SELECT carrier, origin, dest, STR_TO_DATE(CONCAT(year,'/', month,'/', day),"%Y/%m/%d") AS date
FROM flights
WHERE origin = 'CAE' AND dest = 'IAH'
LIMIT 50| carrier | origin | dest | date |
|---|---|---|---|
| EV | CAE | IAH | 2015-10-01 |
| EV | CAE | IAH | 2014-10-01 |
| EV | CAE | IAH | 2013-10-01 |
| EV | CAE | IAH | 2014-10-02 |
| EV | CAE | IAH | 2015-10-02 |
| EV | CAE | IAH | 2013-10-02 |
| EV | CAE | IAH | 2014-10-03 |
| EV | CAE | IAH | 2013-10-03 |
| EV | CAE | IAH | 2015-10-04 |
| EV | CAE | IAH | 2013-10-04 |
Get a list of mile-high airports and sort them by altitude in descending order:
SELECT faa, name, alt
FROM airports
WHERE alt >= 5280
ORDER BY alt DESC
LIMIT 20| faa | name | alt |
|---|---|---|
| TEX | Telluride | 9078 |
| TVL | Lake Tahoe Airport | 8544 |
| ASE | Aspen Pitkin County Sardy Field | 7820 |
| GUC | Gunnison - Crested Butte | 7678 |
| BCE | Bryce Canyon | 7590 |
| ALS | San Luis Valley Regional Airport | 7539 |
| LAR | Laramie Regional Airport | 7284 |
| LAM | Los Alamos Airport | 7171 |
| EVW | Evanston-Uinta CO Burns Fld | 7143 |
| MMH | Mammoth Yosemite Airport | 7128 |
Operators BETWEEN, DISTINCT, and IN
The BETWEEN operator lets us specify a range of values:
SELECT CONCAT(name,' (',faa,')') AS airport, city, lat, lon
FROM airports
WHERE lon BETWEEN -90 AND -80 AND lat BETWEEN 45 AND 50
ORDER BY airport| airport | city | lat | lon |
|---|---|---|---|
| Alpena County Regional Airport (APN) | Alpena | 45.07810 | -83.56030 |
| Charlevoix Municipal Airport (CVX) | Charelvoix | 45.30478 | -85.27533 |
| Chippewa County International Airport (CIU) | Sault Ste Marie | 46.25080 | -84.47240 |
| Delta County Airport (ESC) | Escanaba | 45.72278 | -87.09361 |
| Drummond Island Airport (DRM) | Drummond Island | 46.00931 | -83.74393 |
| Eagle River (EGV) | Eagle River | 45.93233 | -89.26828 |
| Ephraim-Gibraltar Airport (3D2) | Ephraim | 45.13542 | -87.18794 |
| Ford Airport (IMT) | Iron Mountain | 45.81836 | -88.11456 |
| Houghton County Memorial Airport (CMX) | Hancock | 47.16840 | -88.48910 |
| Lakeland (ARV) | Minocqua - Woodruff | 45.92778 | -89.73083 |
Note that we do not have to SELECT the fields used in the WHERE statement.

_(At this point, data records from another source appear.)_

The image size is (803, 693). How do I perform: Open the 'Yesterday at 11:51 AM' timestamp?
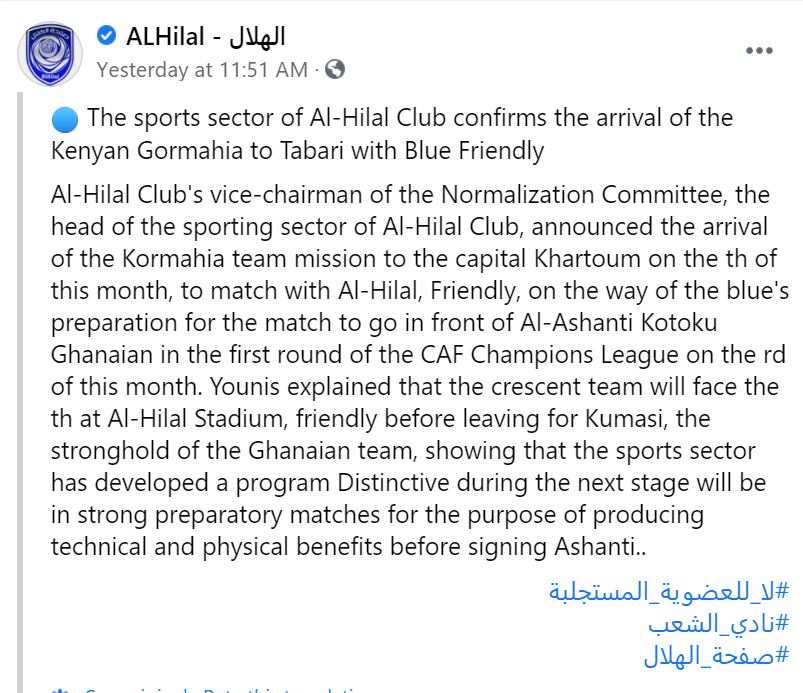pyautogui.click(x=202, y=70)
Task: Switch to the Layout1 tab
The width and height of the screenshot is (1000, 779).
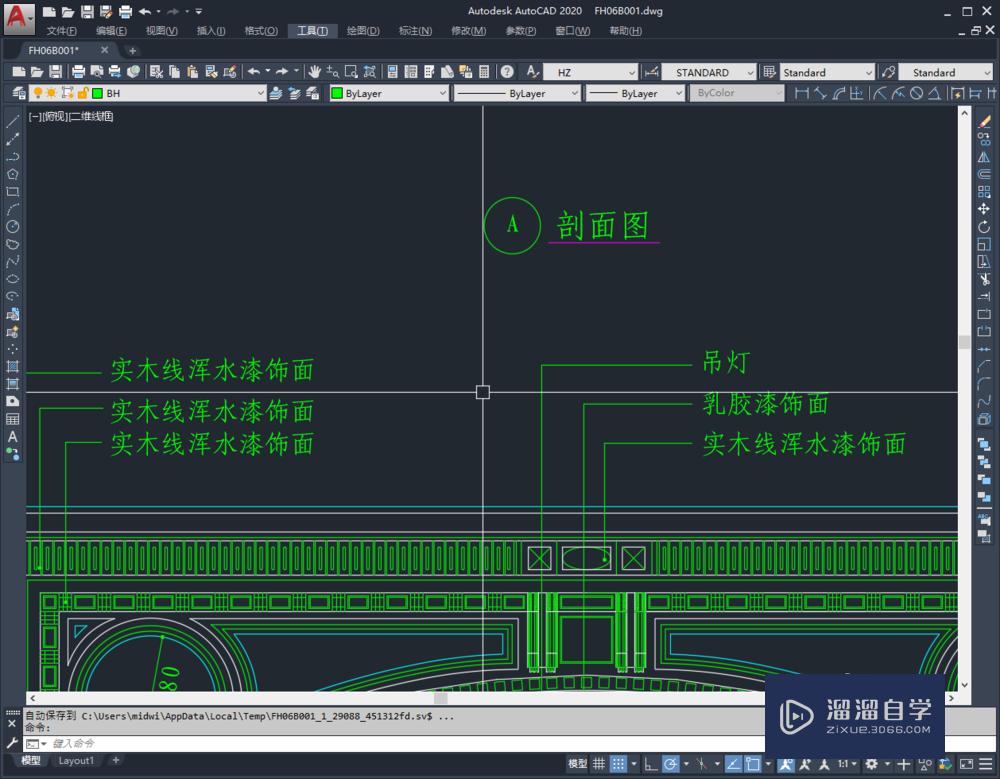Action: pos(77,761)
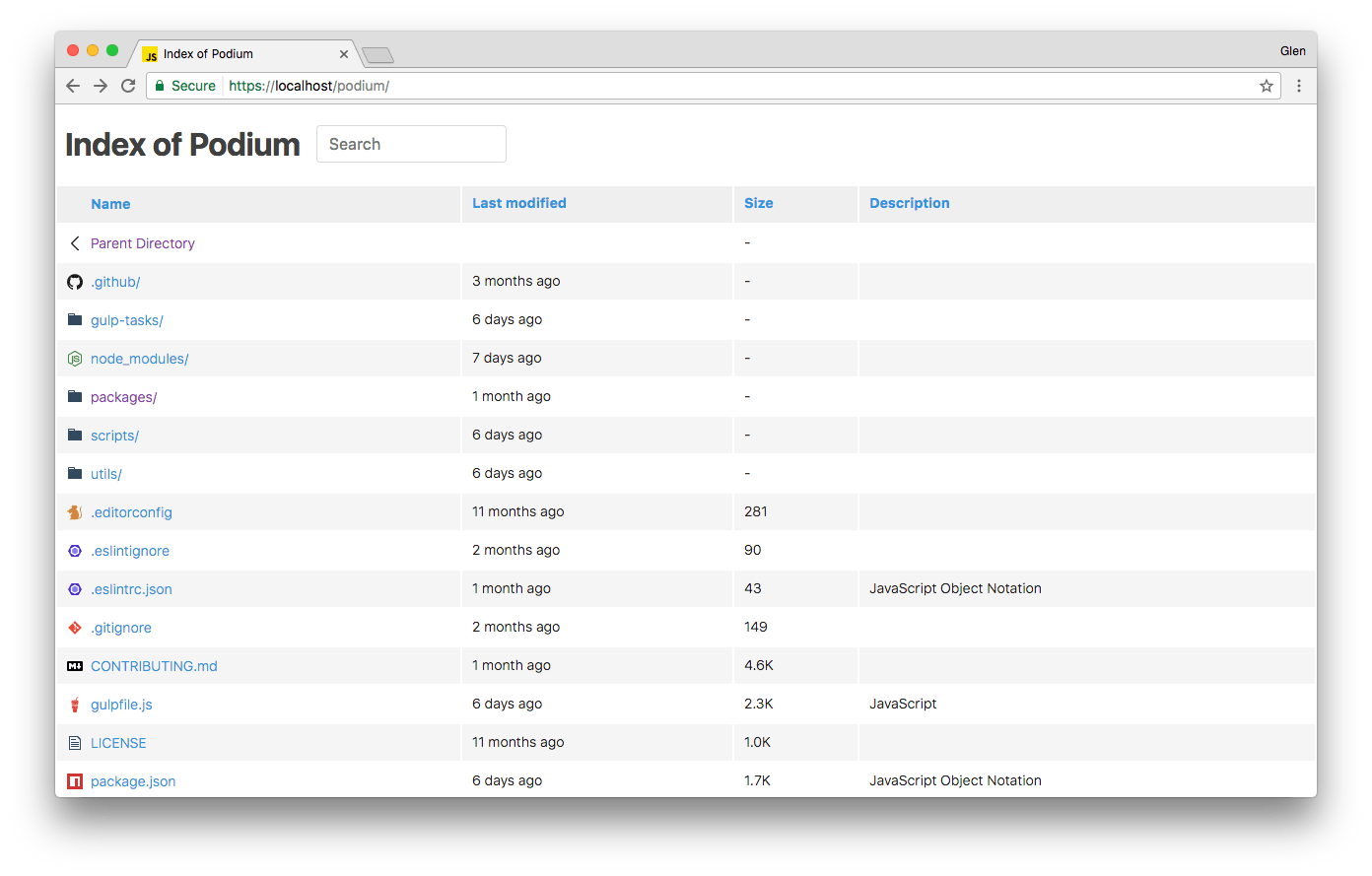Focus the Search input field
The height and width of the screenshot is (876, 1372).
(411, 144)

The DISTINCT operator selects only the unique values of a field. We can use DISTINCT to see that all the airports in the airports table are within the United States.
SELECT DISTINCT country
FROM airports| country |
|---|
| United States |
Here are all the distinct destinations flown to from CAE in the year 2015:
SELECT DISTINCT dest AS Destination
FROM flights
WHERE origin = 'CAE' AND year = 2015| Destination |
|---|
| ATL |
| LGA |
| ORD |
| DFW |
| IAH |
| IAD |
The IN operator can be used in the WHERE statement in order to keep a record if a field has one of several specified values:
SELECT flight, origin, dest,
STR_TO_DATE(CONCAT(year,'/', month,'/', day),"%Y/%m/%d") AS date
FROM flights
WHERE origin = 'CAE' AND dest IN ('IAH','DFW') AND year = 2014
LIMIT 30| flight | origin | dest | date |
|---|---|---|---|
| 3663 | CAE | DFW | 2014-10-01 |
| 3544 | CAE | DFW | 2014-10-01 |
| 4253 | CAE | IAH | 2014-10-01 |
| 3492 | CAE | DFW | 2014-10-01 |
| 3663 | CAE | DFW | 2014-10-02 |
| 3544 | CAE | DFW | 2014-10-02 |
| 4253 | CAE | IAH | 2014-10-02 |
| 3492 | CAE | DFW | 2014-10-02 |
| 3663 | CAE | DFW | 2014-10-03 |
| 3544 | CAE | DFW | 2014-10-03 |
GROUP BY
We can use GROUP BY to aggregate groups of records sharing the same value of a field. Here we compute the total number of flights leaving each airport in 2013:
SELECT origin, COUNT(*) AS Departures
FROM flights
WHERE year = 2013
GROUP BY origin
ORDER BY Departures DESC
LIMIT 20| origin | Departures |
|---|---|
| ATL | 398878 |
| ORD | 306439 |
| DFW | 286427 |
| DEN | 226597 |
| LAX | 224821 |
| IAH | 181071 |
| PHX | 177027 |
| SFO | 168070 |
| DTW | 163550 |
| CLT | 148745 |
We can put list several fields after GROUP BY. Below we obtain the number of flights departing CAE on each day in the year 2013:
SELECT origin, COUNT(*) AS numDepartures, STR_TO_DATE(CONCAT(year,'/', month,'/', day),"%Y/%m/%d") AS theDate
FROM flights
WHERE year = 2013 AND origin = 'CAE'
GROUP BY year, month, day| origin | numDepartures | theDate |
|---|---|---|
| CAE | 11 | 2013-01-01 |
| CAE | 18 | 2013-01-02 |
| CAE | 18 | 2013-01-03 |
| CAE | 18 | 2013-01-04 |
| CAE | 14 | 2013-01-05 |
| CAE | 15 | 2013-01-06 |
| CAE | 19 | 2013-01-07 |
| CAE | 18 | 2013-01-08 |
| CAE | 17 | 2013-01-09 |
| CAE | 19 | 2013-01-10 |
Besides simply counting the records in each group, we can compute, for example the average number of minutes departures were delayed for each carrier:
SELECT origin, carrier, AVG(dep_delay) AS avg_delay
FROM flights
WHERE year = 2013 AND origin = 'CAE'
GROUP BY carrier| origin | carrier | avg_delay |
|---|---|---|
| CAE | 9E | 14.5786 |
| CAE | DL | 5.8581 |
| CAE | EV | 14.1871 |
| CAE | MQ | 7.4855 |
HAVING
We use HAVING to obtain a subset of records, similarly to how we use WHERE, but we let HAVING operate on newly created variables.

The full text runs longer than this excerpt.